In the United States and even Utah child deaths result from children being left unattended in vehicles. In a typical year, fOrty-nine children died of hyperthermia (heat stroke) while many more suffered brain and nervous system impairment, kidney problems, blood clots and malfunction of the lungs.
An automobile acts as a greenhouse, and even on days with relatively mild weather, the temperatures inside the cabin of your car can exceed well over 100 degrees within minutes. Adding to that fact, kids’ bodies heat up about three times as fast as adults, and their abilities to cool through the process of sweating are not fully developed.
Utah legislators hope that a new law will help to protect children. What was once a fine is now a crime to leave a child unattended in a car in the state of Utah. It’s a class C misdemeanor to leave a child under the age of 9 in a vehicle who is not supervised by someone 12 years of age or older. This means a parent or guardian can pay a fine and serve up to 90 days in the county jail for a quick trip into the supermarket to buy a gallon of milk.

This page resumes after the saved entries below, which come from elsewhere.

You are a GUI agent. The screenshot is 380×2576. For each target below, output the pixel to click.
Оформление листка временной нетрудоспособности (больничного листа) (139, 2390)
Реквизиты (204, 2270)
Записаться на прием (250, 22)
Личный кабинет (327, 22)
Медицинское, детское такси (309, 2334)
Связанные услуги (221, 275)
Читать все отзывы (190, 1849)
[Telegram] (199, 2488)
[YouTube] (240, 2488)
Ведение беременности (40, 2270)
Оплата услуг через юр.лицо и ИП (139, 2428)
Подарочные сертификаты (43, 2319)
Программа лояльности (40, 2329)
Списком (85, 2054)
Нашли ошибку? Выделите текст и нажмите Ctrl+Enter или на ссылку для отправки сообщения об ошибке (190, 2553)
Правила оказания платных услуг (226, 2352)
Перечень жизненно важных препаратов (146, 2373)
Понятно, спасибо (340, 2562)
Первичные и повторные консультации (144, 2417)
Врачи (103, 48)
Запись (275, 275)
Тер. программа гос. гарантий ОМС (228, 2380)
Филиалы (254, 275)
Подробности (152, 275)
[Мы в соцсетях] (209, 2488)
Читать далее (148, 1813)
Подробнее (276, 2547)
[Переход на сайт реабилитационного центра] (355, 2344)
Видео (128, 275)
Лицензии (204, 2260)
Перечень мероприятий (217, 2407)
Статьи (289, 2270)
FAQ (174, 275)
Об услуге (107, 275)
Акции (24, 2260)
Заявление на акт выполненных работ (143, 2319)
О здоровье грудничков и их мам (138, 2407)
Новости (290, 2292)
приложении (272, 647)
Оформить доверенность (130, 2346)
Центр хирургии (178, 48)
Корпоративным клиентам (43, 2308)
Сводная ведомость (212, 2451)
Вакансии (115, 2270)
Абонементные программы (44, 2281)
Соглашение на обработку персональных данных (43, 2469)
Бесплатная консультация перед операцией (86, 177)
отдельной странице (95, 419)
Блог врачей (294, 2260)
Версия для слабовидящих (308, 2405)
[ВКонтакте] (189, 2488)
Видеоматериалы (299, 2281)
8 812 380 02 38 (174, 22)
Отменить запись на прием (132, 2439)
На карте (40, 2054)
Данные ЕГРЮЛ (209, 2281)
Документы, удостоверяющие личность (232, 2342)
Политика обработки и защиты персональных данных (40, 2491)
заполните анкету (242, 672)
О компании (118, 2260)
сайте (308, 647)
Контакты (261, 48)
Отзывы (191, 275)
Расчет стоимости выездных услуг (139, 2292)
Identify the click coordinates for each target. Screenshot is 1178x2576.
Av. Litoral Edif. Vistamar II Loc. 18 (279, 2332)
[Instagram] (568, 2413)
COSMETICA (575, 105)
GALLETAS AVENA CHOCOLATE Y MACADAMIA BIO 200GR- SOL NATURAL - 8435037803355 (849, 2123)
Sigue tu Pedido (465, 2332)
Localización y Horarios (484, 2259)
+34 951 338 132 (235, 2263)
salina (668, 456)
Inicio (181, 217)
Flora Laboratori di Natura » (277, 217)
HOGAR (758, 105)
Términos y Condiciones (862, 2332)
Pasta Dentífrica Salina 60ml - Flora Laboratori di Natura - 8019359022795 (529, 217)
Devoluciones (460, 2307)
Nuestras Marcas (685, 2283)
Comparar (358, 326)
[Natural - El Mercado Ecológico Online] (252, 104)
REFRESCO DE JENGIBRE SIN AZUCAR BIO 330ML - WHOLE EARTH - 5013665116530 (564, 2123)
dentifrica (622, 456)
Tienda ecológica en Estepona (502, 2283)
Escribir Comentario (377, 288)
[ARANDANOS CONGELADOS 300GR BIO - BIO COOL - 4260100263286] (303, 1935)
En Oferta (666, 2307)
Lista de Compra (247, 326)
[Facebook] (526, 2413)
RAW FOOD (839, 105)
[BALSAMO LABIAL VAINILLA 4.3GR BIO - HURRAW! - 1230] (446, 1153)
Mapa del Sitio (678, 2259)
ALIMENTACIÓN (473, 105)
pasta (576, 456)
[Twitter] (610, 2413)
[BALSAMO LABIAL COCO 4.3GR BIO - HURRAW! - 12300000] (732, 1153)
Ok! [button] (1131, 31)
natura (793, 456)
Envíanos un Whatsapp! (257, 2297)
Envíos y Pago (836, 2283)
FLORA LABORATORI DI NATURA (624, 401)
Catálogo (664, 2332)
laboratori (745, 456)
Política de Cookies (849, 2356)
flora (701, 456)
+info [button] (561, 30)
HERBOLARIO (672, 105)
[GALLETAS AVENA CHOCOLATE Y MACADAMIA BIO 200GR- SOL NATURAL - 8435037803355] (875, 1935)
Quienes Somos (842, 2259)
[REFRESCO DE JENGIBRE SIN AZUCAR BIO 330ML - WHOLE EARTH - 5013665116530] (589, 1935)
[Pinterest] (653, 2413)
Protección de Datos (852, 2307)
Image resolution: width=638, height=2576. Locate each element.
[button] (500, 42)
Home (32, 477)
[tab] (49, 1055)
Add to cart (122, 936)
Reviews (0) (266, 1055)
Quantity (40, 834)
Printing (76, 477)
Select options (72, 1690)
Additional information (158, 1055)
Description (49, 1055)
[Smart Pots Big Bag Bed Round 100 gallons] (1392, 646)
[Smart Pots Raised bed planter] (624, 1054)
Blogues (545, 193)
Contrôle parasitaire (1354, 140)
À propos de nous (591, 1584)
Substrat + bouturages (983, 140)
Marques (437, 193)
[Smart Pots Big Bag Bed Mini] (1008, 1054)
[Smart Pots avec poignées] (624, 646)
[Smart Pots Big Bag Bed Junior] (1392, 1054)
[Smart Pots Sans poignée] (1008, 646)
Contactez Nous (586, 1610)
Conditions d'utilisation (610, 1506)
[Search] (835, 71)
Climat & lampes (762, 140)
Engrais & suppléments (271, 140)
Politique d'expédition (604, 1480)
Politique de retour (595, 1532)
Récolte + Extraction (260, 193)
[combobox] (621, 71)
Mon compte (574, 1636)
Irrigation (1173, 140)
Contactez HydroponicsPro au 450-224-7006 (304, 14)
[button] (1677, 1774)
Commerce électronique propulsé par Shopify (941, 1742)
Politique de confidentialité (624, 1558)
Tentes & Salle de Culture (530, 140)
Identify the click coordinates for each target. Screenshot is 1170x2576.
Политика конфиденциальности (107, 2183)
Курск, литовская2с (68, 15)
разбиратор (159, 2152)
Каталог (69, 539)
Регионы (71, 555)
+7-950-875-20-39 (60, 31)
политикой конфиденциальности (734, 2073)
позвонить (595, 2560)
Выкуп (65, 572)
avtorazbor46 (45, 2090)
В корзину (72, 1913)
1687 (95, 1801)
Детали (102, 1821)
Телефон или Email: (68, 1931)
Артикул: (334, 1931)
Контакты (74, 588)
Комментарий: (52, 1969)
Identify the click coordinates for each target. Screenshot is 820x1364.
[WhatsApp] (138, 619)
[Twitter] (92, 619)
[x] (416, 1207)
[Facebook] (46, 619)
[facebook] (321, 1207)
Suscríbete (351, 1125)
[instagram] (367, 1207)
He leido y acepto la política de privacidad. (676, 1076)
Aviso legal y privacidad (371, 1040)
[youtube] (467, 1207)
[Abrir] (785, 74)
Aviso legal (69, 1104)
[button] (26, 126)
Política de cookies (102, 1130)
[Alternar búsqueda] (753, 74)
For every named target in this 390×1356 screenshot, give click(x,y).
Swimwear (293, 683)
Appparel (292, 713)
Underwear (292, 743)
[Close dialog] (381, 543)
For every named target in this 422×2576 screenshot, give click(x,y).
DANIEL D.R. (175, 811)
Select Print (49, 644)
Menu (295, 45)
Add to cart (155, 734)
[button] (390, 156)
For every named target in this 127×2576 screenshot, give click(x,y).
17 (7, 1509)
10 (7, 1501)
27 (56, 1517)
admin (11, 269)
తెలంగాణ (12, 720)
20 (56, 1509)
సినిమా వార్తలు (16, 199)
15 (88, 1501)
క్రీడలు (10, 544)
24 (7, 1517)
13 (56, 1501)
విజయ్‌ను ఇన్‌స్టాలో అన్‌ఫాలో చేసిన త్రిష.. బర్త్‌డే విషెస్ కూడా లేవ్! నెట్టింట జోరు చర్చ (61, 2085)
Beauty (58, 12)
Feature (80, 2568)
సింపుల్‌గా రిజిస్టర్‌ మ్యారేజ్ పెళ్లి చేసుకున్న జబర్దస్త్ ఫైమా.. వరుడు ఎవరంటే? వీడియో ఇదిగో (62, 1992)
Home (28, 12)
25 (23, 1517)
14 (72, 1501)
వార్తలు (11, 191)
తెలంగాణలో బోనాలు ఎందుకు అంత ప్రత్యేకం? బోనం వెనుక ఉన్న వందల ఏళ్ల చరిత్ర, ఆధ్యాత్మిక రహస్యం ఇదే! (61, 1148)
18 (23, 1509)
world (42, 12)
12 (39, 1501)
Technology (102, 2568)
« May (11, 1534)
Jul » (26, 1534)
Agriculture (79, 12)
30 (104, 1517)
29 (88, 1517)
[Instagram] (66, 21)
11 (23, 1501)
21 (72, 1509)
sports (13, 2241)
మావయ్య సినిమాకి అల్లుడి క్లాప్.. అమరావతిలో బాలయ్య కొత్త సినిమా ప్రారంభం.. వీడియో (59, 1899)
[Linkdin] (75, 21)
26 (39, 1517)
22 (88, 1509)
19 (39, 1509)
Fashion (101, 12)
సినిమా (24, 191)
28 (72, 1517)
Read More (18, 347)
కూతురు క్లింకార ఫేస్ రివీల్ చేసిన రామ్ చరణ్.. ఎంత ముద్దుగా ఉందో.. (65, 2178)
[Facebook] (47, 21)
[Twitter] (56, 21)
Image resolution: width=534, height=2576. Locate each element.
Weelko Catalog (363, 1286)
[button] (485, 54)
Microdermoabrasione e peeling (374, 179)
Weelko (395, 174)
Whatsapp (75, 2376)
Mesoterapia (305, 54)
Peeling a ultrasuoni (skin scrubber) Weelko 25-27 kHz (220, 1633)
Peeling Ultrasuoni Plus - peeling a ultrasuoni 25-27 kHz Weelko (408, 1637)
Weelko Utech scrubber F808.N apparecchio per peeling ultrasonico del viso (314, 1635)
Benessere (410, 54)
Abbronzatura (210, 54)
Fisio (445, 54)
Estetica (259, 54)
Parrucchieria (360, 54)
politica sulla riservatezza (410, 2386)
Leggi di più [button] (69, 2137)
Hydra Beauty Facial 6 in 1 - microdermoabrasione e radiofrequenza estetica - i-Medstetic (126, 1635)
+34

Obviously no good, sane person wants to find their child lying lifeless in the back seat. Parents leave their children in cars unattended simply because they’re not aware of the dangers involved. It’s commendable that some lawmakers are trying to protect our children. However, helping to educate parents of the dangers far outweighs any fears parents may have of legal consequences. The State should focus more effectively on educating the public rather than seeking ways to punish them. They can start by making it mandatory for anyone seeking to obtain a drivers license in the State of Utah to read this article.